Durant tout ce temps, Shaka ne dit pas un mot. Sans doute habitué, résigné face à ces destins tristement ordinaires et innombrables, peut-être commençait-il à comprendre. Il soupira profondément.

Il sonda encore. Panorea ferma résolument les yeux, mais sa résistance fut vaine. Successivement défilèrent sous ses yeux les montagnes bleutées de l'Hindu Kush, et un vert pâturage parsemé de rochers, et une petite fille au visage enduit de boue qui gardait ses chèvres, constamment sur le qui-vive, et discourait avec l'invisible. Sous un tchapane blanc, il reconnut Deathmask à sa large carrure, et lorsque celui-ci se retourna, il comprit que l'enfant l'avait repéré depuis longtemps.

Le coeur de Panorea s'adoucissait face à ce souvenir. Mais soudain, comme revenant à la réalité, elle referma son esprit. Cette fouille l'agaçait de plus en plus.

« Qu'est-ce que vous cherchez au juste ? » s'écria t-elle. Et les ténèbres semblèrent porter sa voix jusque dans les recoins les plus cachés du temple, jusqu'aux oreilles de Shaka. L'écho resta muet.

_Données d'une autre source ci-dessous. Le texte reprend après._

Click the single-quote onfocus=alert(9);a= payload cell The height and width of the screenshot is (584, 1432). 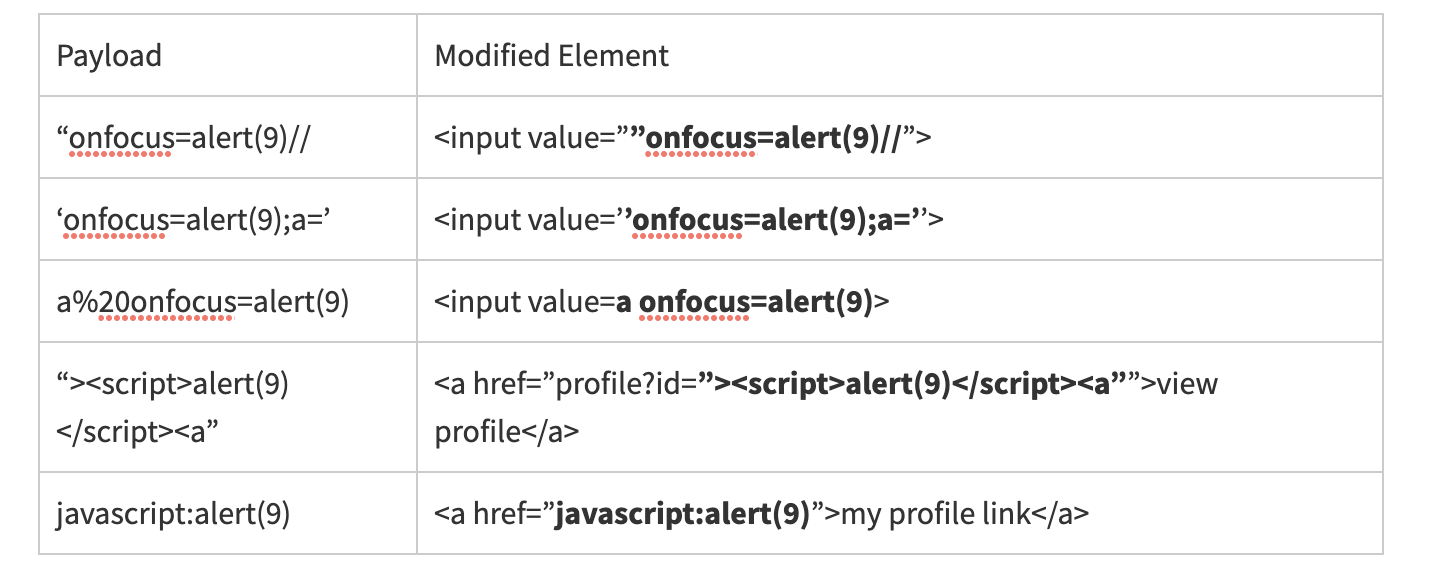click(x=193, y=219)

Soudain, une douleur fulgurante la saisit au cœur, et la força à mettre un genou à terre. Un étau lui empoignait les poumons, écrasant sa poitrine. La pression s'accentua, Panorea s'étala à terre, tordue par sa violence lancinante.

« Ouvre-toi. »

« Non !» cria t-elle plus fort.

« Pourquoi ? Que caches-tu ?

- Vous n'avez pas à tout savoir de moi !

- Je ne suis pas là pour te faire des reproches, ni pour te juger. Mais je dois savoir qui tu es. Qui es-tu Panorea ? Seras-tu un serviteur d'Athéna et du bien, ou un démon caché sous ta belle apparence ? »

- Et c'est en fouillant mon passé et mes sentiments que vous pensez réussir ? Le bien, le mal, ce sont des notions relatives, et vous le savez!»

Saisi de stupeur, Shaka murmura : « J'ai déjà entendu ces paroles. Il y a fort longtemps, et cela n'a rien de rassurant quand je me rappelle qui les faisait siennes alors. »

Soudain, la douleur disparut. Panorea se sentit revivre. Elle respira profondément et lentement plusieurs minutes, puis se releva. Déterminée, mais encore chancelante, elle se remit en marche.

« Panorea, ne me force pas à te blesser pour savoir la vérité. Tu peux me la dire sans crainte, rien ne sortira d'ici. »

Méfiante, Panorea garda la porte de son esprit fermée. De nouveaux fragments, soudain, apparurent. D'autres montagnes sous une lumière dorée. Et elle se tenait sur les marches de majestueux escaliers en marbre. Incrédule, elle se retourna, regarda autour d'elle. Elle reconnut le Sanctuaire, mais était-ce une illusion ? La lumière du crépuscule se déversait lentement sur les temples et allongeait les ombres. Elle se baissa et toucha les grains de sable sur une marche. Tout était tangible, réel, palpable. Lorsqu'elle se releva, Panorea se trouva face à face avec son maître, nonchalamment assis sur une marche au seuil de son propre temple, et elle lui sourit. Il ne semblait pas la voir. Les ténèbres du temple recouvraient en partie son visage. Au gré des caprices de la lumière, il s'illuminait et retournait dans l'ombre. En une diagonale tranchante, un rayon tomba longuement sur ses yeux. Le regard lourd de jugement et de mépris qui, durant de longues minutes, s'appesantit sur elle sans un seul battement de paupières, la fit frémir. Face à une telle indifférence, ses résistances cédèrent, et Shaka entendit littéralement son esprit et son coeur se briser sous le coup du regard de Deathmask. Il comprit enfin, et une certaine lassitude le saisit, de constater que l'amour, cette épouvantable faiblesse des hommes, demeurait toujours aussi puissante et invalidante, et ne perdrait jamais son terrible pouvoir de nuisance.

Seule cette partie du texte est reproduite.